── Reading text

The role that positive communication strategies can play in efforts to mitigate the coronavirus.
by Valerie Lucas
The number of COVID-19 cases continues to grow in both Kibera and Kenya, demanding innovative responses from the public and private sectors. On March 12th, Kenya recorded its first case of COVID-19, and, as of August 18, 2020, current cases number 30,365 according to the Kenyan Ministry of Health. Nairobi’s largest informal settlement, Kibera, has seen approximately 900 cases of COVID-19 so far and is considered an emerging hotspot in the capital. Kibera has experienced a significant increase in daily reported cases in the country, which is no doubt an underestimate of the actual case count in Kibera, where current testing is inadequate and individuals have limited access to health care services. Of the more than 1,800 tests that CFK has issued, approximately 18.9% have come back positive, more than the 10% positive benchmark that indicates adequate testing. CFK has been part of the rapid response to the pandemic and will continue to work within the Kibera community throughout the pandemic and beyond.
Communication is critical during public health crises, particularly pandemics, which require wide-scale cooperation in practicing sanitation, wearing masks, and social distancing as much as possible. Of course, because of two centuries of resource extraction and labor exploitation, the Kibera community does not have all that it needs to handle the coronavirus pandemic. For example, most Kibera community members are unable to fully social distance because of overcrowded living conditions; 10-by-10-foot structures often house eight to 10 people. However, temporary behavioral changes to reduce viral transmission can certainly save lives in Kibera.
Dispelling Myths & Misconceptions Surrounding the COVID-19 Pandemic
Accurate messaging to combat myths and reduce community spread of the virus has become one of CFK’s foremost challenges during this coronavirus pandemic. Though myths about COVID-19 are widespread in Kibera, they are not unique to the community. Recipes for unproven homemade cures, misinformation about community vulnerability, and conspiracy theories about the source of coronavirus have abounded across the globe. Among the more damaging myths in Kibera are those that minimize the seriousness of the virus, falsely claiming that COVID-19 can only affect people in high-income countries, or that being HIV positive blocks coronavirus infections.
To encourage a strong public response to the threat of coronavirus, CFK has been working on best-practice communication tools. The severity of the pandemic has made it difficult for all of us to understand the right steps to take, but one of our new strategies includes positive messaging. Jenny Konkin of the Whole Way House introduced a new communication approach during the Innovation and Hope webinar from the University of British Columbia’s Office of Regional and InternationalCommunity Engagement. The Whole Way House has been focusing on the positive when developing signage and educating others, a strategy that could be useful and effective in Kibera.

────

- Using the information -
1 – In the article on communication and the coronavirus, rewrite the passage between "Communication is critical" and "lives in Kibera.", inclusive, changing "coronavirus pandemic" to "COVID-19 pandemic".
2 – Continue the article on communication strategies against the coronavirus in Kibera from its final sentence.

── Dataset entries

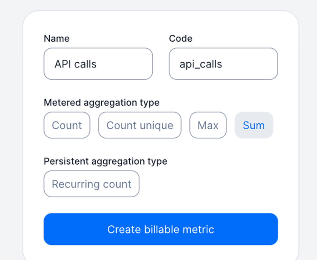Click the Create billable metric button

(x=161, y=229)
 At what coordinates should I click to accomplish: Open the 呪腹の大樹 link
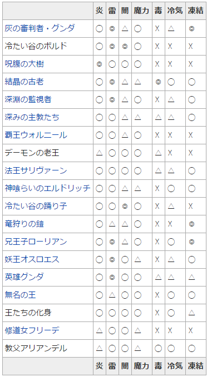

────
── Dataset entries

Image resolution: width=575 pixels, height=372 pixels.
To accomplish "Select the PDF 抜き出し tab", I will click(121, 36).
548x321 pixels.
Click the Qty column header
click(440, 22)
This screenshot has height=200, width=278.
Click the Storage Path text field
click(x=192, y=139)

────
── Dataset entries

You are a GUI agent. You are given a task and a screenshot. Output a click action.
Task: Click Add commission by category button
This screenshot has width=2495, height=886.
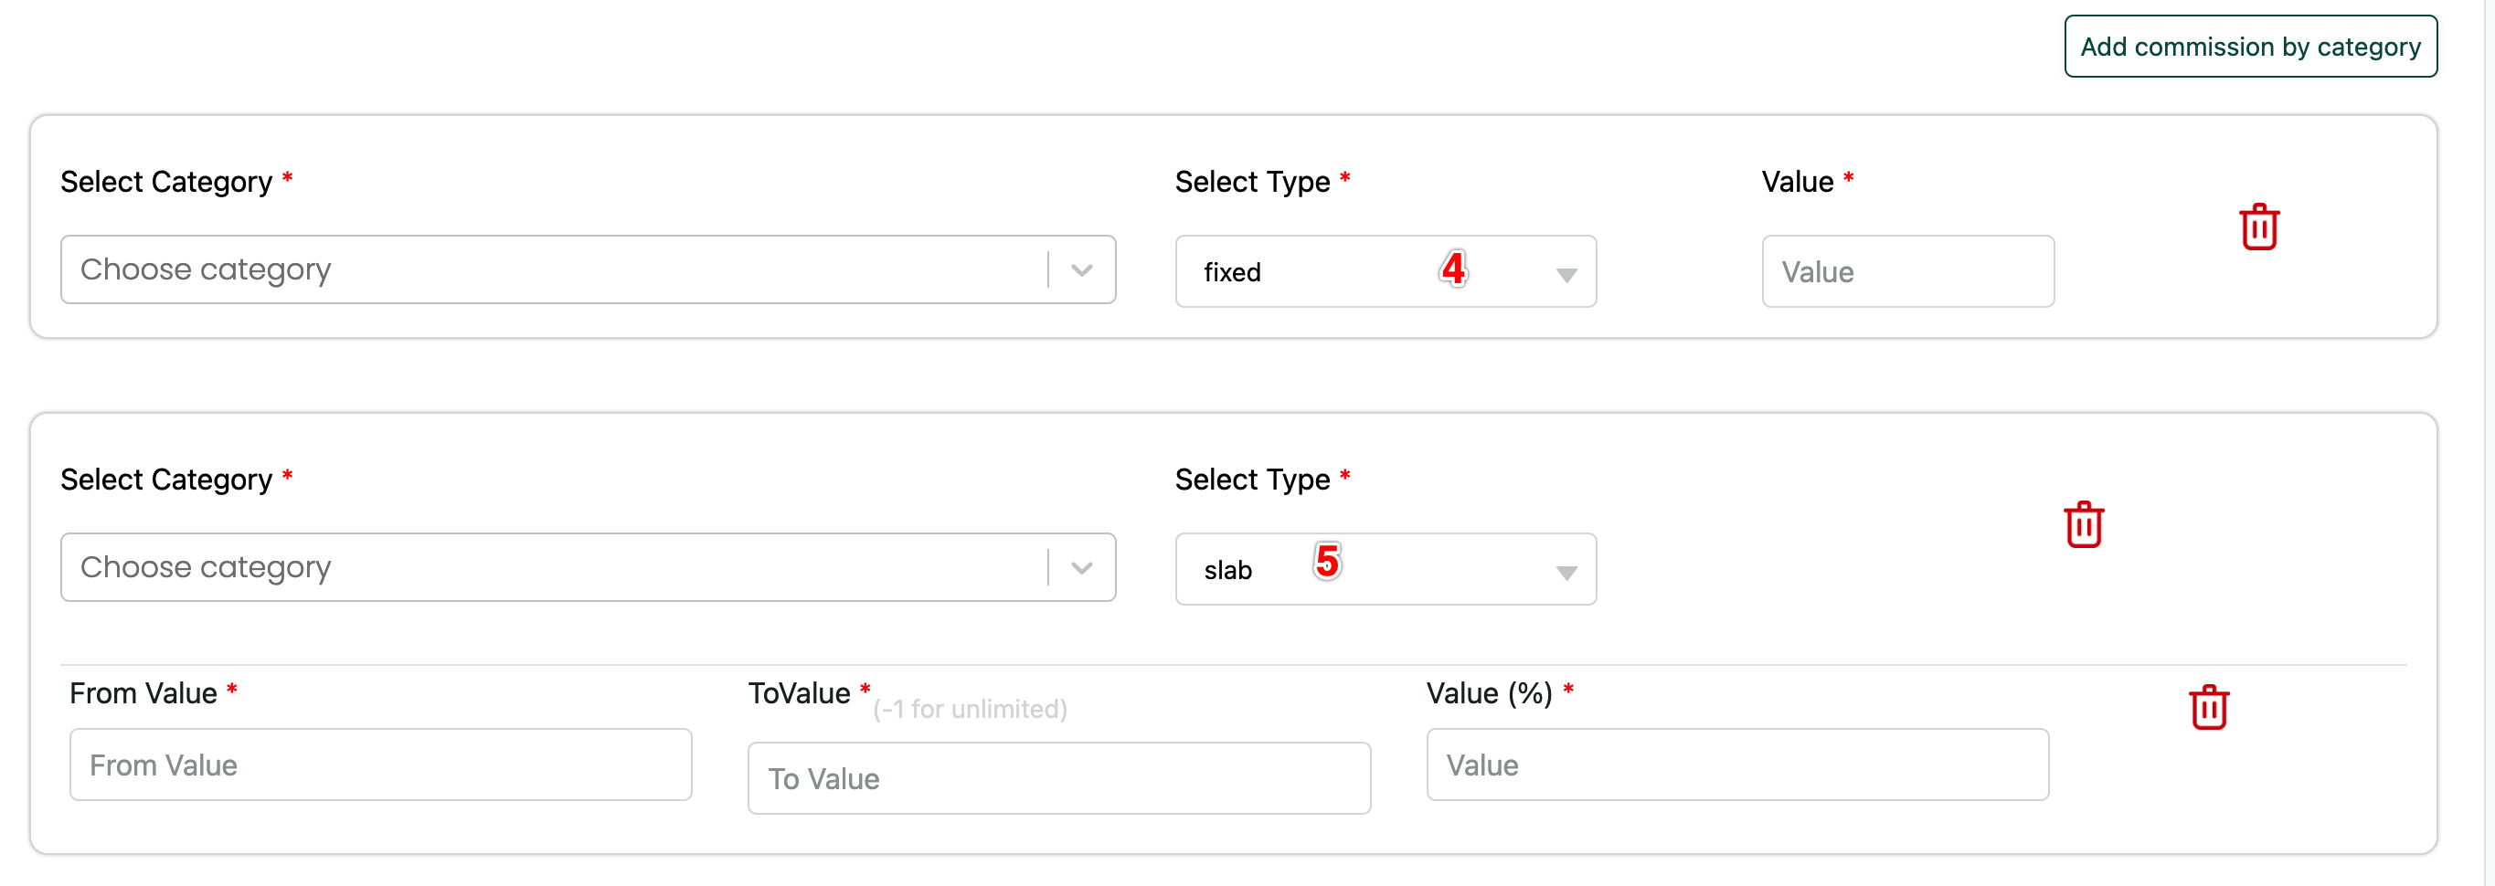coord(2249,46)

────

- Answers to this exercise -
1 –
Communication is critical during public health crises, particularly pandemics, which require wide-scale cooperation in practicing sanitation, wearing masks, and social distancing as much as possible. Of course, because of two centuries of resource extraction and labor exploitation, the Kibera community does not have all that it needs to handle the COVID-19 pandemic. For example, most Kibera community members are unable to fully social distance because of overcrowded living conditions; 10-by-10-foot structures often house eight to 10 people. However, temporary behavioral changes to reduce viral transmission can certainly save lives in Kibera.

2 –
Encouraging safe means of connection and highlighting the strength of the Kibera community effort can go a long way. Staying away from others may not always be possible in Kibera, which has an estimated 350,000 people in just five square kilometers, but there are certainly steps that everyone can take to reduce transmission of COVID-19. Communication should not diminish the difficult reality of the situation, which is that of a community that needs much more than it currently has to combat the coronavirus, but it should focus on what people could be doing and should provide them with encouragement in their daily lives.
The Power of Positive Communication
Communication researchers have validated this positivity-focused approach. Messaging that spotlights the positive can be just as effective as messaging that emphasizes potentially negative outcomes, according to Positive Communication in Health and Wellness, a book on positive communication co-edited by UA researcher Margaret Pitts and colleague Thomas J. Socha. CFK’s messaging can also provide hope and encouragement in Kibera while effectively informing how people can respond to COVID-19.
Over the last few months, CFK implemented signage complimenting people on their masks, encouraging elbow bumps and waving from a healthy one-meter distance, and demonstrating how to make homemade soap to promote handwashing. These efforts are of course combined with psychosocial support and home handwashing kits that CFK has been distributing to make these steps more practical for the residents of Kibera.
Mitigating the COVID-19 pandemic requires community buy-in and cooperation, and that cannot be achieved without accurate messaging and effective communication strategies. In the current global environment full of fear, skepticism, and uncertainty, positive communication might be just what we need.